A Truth in Accounting survey has found that Illinois now ranks 49th in the country for its taxpayer burden.
The ranking comes after several years of single party control by the Illinois Democratic Party whose members have maintained majorities in both houses of the General Assembly since 2003 and held the governor's office from 2003 to 2014. Despite the election of Republican Gov. Bruce Rauner, who took office as the state's chief executive in 2015, the General Assembly this year rallied the two-thirds support needed to override a veto by Rauner to permanently increase the personal income tax by 32 percent.
Researchers from Truth in Accounting have now concluded that the average Illinois taxpayer owes $50,400, based on 2016 government financial records and the fact that the cash-strapped state, with just $25.5 billion in assets, has nowhere near the resources available to cover its total liabilities of $235.9 billion.
In slapping the state with an overall "F" grade, researchers also noted that nearly half of the state’s $210.4 billion in debt is owed to pension liabilities, which grew by more than $8 billion in 2016 to $116.8 billion.
“Perhaps the most meaningful first step would be acknowledging the depth of the problem and not necessarily just blaming the system for why we got here,” Bill Bergman, the group's director of research, told Prairie State Wire. “We all need to take a more active interest in our finances.”
Bergman also said the findings might suggest it's time for a change.
“In Illinois, blame can be assigned to Republicans as well as Democrats,” he said. “But as a general rule, looking across the 50 states, it is a fact that Republican-leaning states tend to be in better shape financially.”

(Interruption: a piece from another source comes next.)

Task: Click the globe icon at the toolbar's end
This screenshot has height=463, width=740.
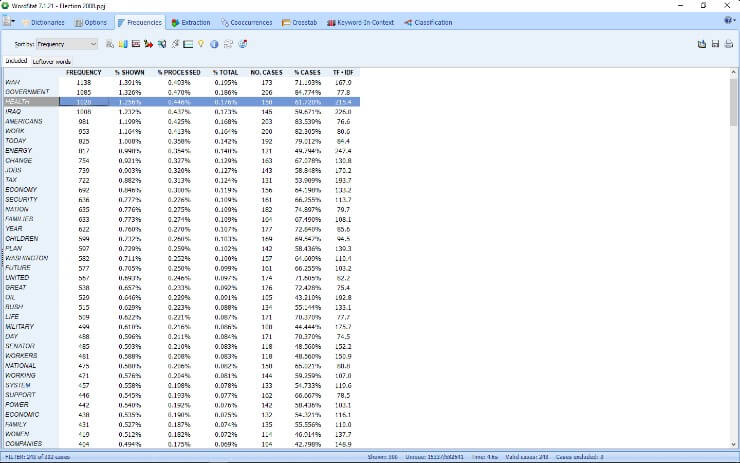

As much of a strain as the debt is putting on citizens, Bergman said some of the biggest victims could prove to be those who have no idea what is happening.
“Some of the least-well-organized citizens are the unborn, and we have saddled them with financial problems they weren’t responsible for,” he said. “Some states are more infected than others on this score, and Illinois has a particularly bad infection.”
Given that, Bergman said it’s no wonder many Illinoisan have come to see abandoning the state as their only way out.
“Illinois citizens are regularly told by politicians that their government(s), including Chicago as well as Illinois, abide by legal ‘balanced budget’ requirements,” he said. “But the accounting for those budgets fails to fully account for the cost of the government distributing unfunded retirement benefit promises to government employees. After decades of ‘balanced budgets,’ Chicago and Illinois have accumulated hundreds of billions of dollars of unfunded obligations and one of the worst financial positions among the 50 states.”